> [Exercise material]
========================
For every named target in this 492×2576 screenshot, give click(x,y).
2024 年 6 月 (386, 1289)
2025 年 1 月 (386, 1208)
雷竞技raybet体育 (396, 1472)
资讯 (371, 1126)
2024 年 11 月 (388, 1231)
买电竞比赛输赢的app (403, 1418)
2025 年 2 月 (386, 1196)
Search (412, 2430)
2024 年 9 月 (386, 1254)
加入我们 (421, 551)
========================
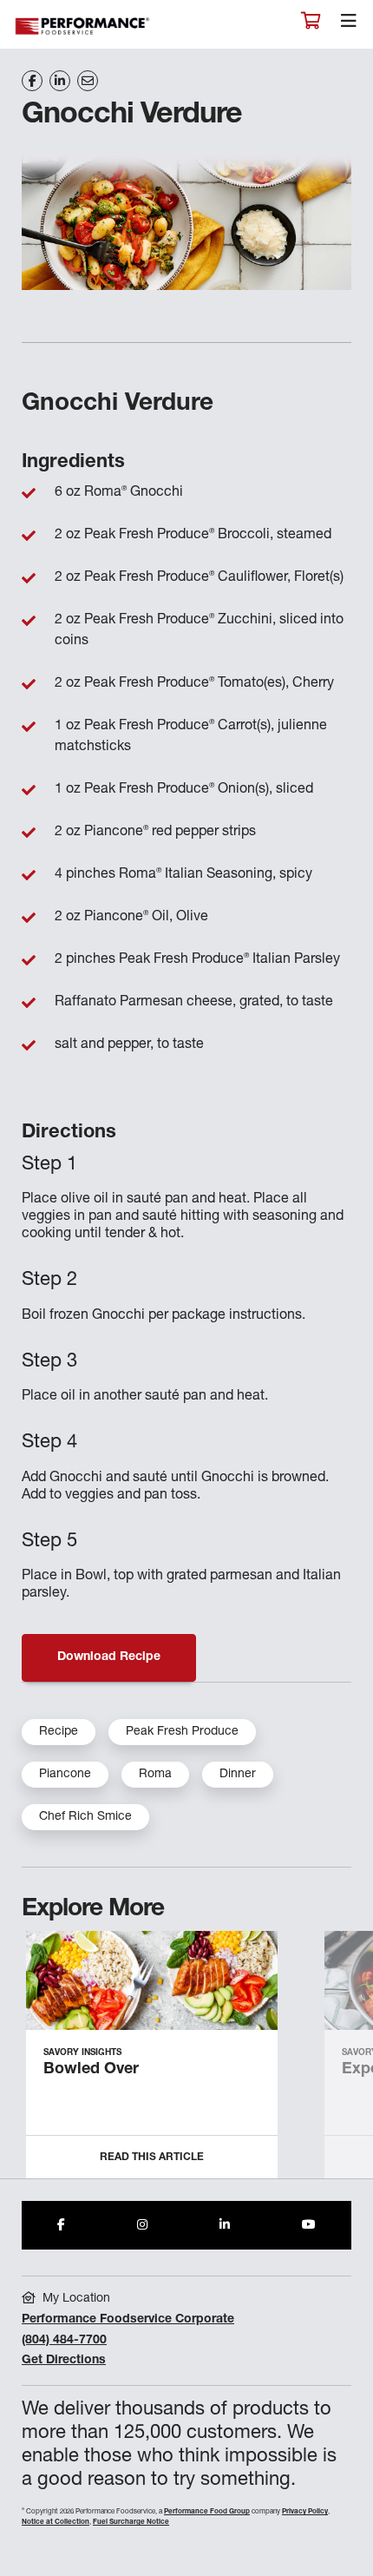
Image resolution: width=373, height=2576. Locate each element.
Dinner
========================
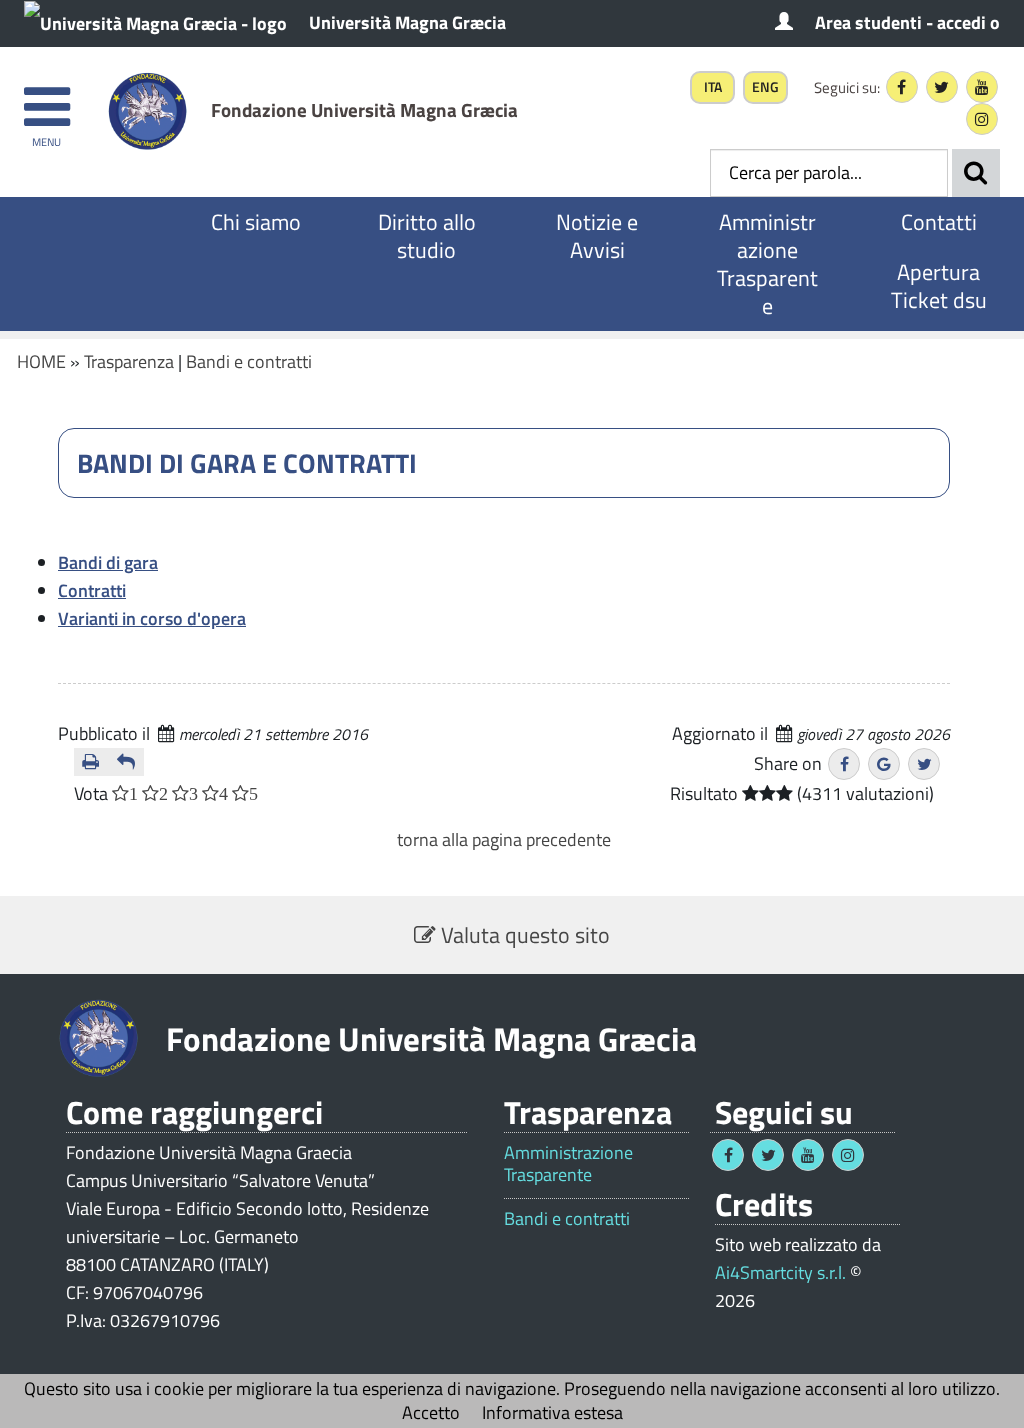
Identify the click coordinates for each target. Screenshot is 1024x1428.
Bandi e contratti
========================
Begin at the line above that has "2024 年 11 月 (388, 1231)" and stop after the line that has "加入我们 (421, 551)", copying each line exactly and adding nothing else.

> [Written solution]
2024 年 11 月 (388, 1231)
买电竞比赛输赢的app (403, 1418)
2025 年 2 月 (386, 1196)
Search (412, 2430)
2024 年 9 月 (386, 1254)
加入我们 (421, 551)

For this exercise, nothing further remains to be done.